Akşama doğru ağabeyinin tekrar fenalaştığını ve yine kan kusmaya başladığını anlatan Çetin, şunları söyledi:

"Tekrar ilçe hastanesine götürdük. ‘İlçe hastanesinde biz müdahale edemeyiz’ dediler. Dicle Üniversitesi Tıp Fakültesi’ne sevk etmek için oraya telefon açtılar. ‘O hastayı kabul etmiyoruz, yerimiz yok dediler.’ Bunu yapmalarının amacı halkı devletten soğutmak. ‘Devlet size hizmet etmiyor, sizi sağlık haklarından mahrum ediyor’ demeye getiriyorlar. Devlet sağlık alanında bir sürü ilerleme kaydetti. Ama bizi bundan mahrum ettiler. Benim en çok zoruma giden ‘O hastayı buraya getirmeyin’ demeleri. Savcılığa başvurdum zaten. Bunların hepsi ortaya çıkacak. Abimin hastanenin ortasındaki inlemelerini hiç unutmayacağım. Fakülte kabul etmeyince Batman Devlet Hastanesi’ne götürdük. En yakın yer orasıydı. Mecburen oraya götürdük. Sürekli öksürüyordu. Öksürükle beraber kan geliyordu. Biz başında bekliyorduk. Oradaki doktorlar ilk müdahaleyi yaptı. Kendilerinin elinden bir şey gelmediğini söylediler. Dicle Üniversitesi’ni birkaç sefer aradılar. ‘Bu hastayı kabul edin, durumu iyi değil’ diye. ‘O hastayı getirmeyin, kabul etmiyoruz o hastayı, yerimiz yok’ dediler yine. Ağabeyim iki gündür de bir şey yiyemiyordu."

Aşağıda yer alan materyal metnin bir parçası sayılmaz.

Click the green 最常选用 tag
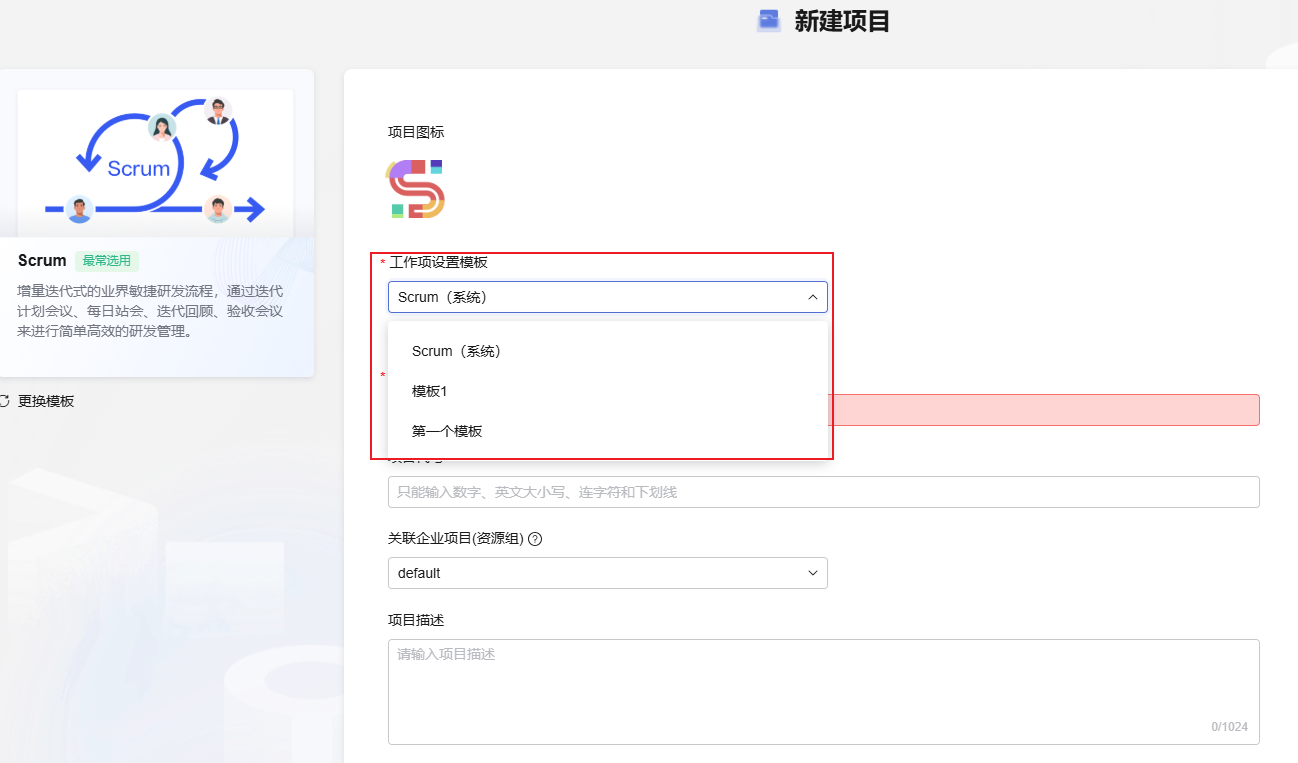The image size is (1298, 763). [x=107, y=261]
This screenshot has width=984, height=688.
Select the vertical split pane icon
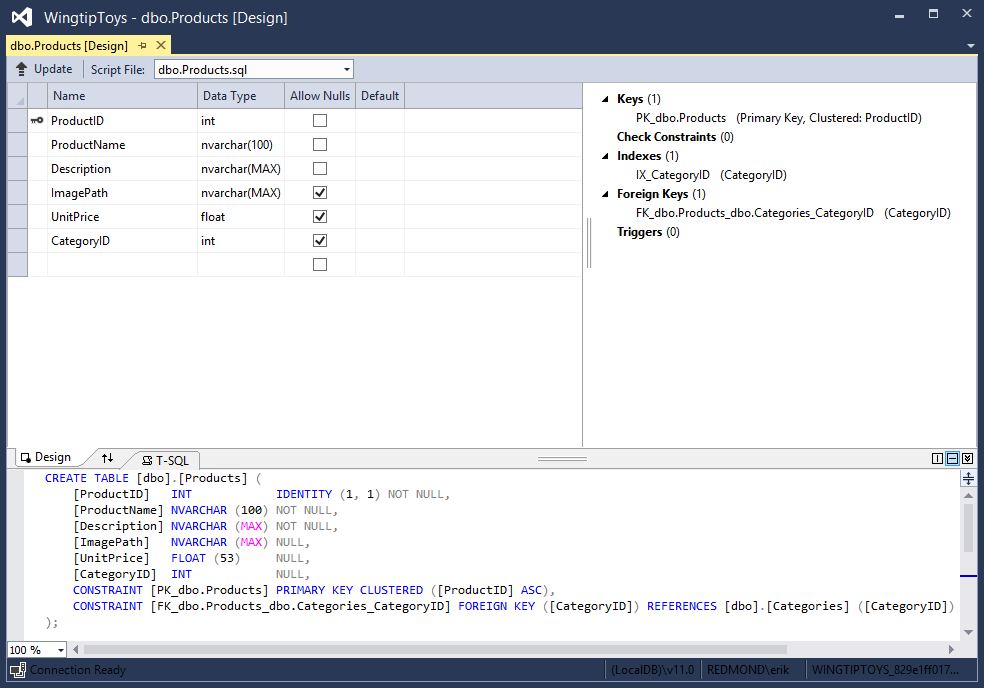[x=937, y=457]
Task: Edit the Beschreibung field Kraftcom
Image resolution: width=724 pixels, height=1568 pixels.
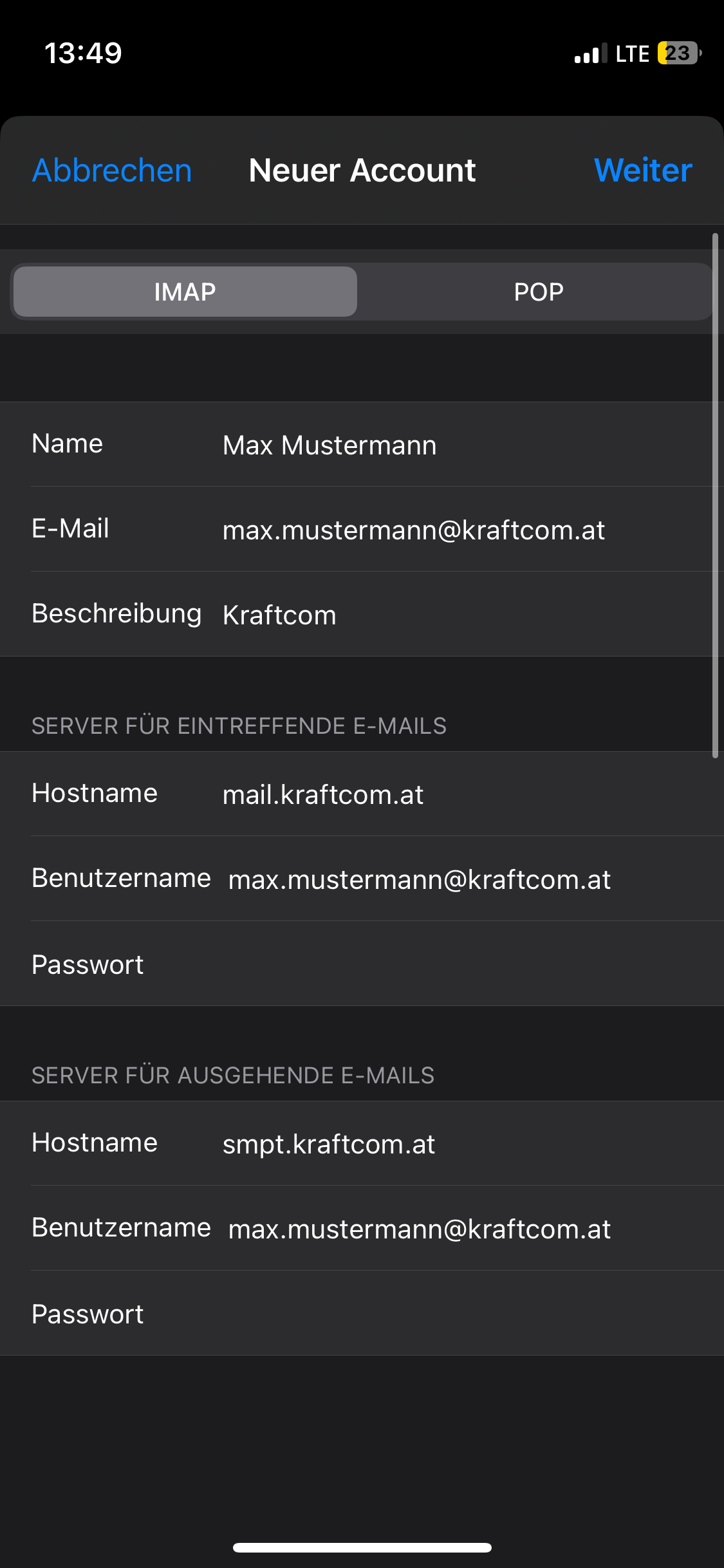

"Gencecik yaşta elimizden aldılar"

Daha sonra ağabeyinin sol yanının felç olduğuna dikkat çeken Selman Çetin, "Doktorlar acilen yoğun bakıma aldılar. Sabaha doğru vefat etti. Hakkımızı helal etmiyoruz. Allah kahretsin bunları. Allah kimsenin de başına getirmesin. Biz bunu hak etmemiştik. O kadar da sıkıntı çekmiştik. Biz abimizi evlendirecektik. Onun hazırlıklarını yapıyorduk. Ev yapmıştı. Yarıda kaldı. Keşke o yaptığı evi görseniz. Daha 30 yaşındaydı. Gencecik yaşta elimizden aldılar onu" ifadelerini kaydetti.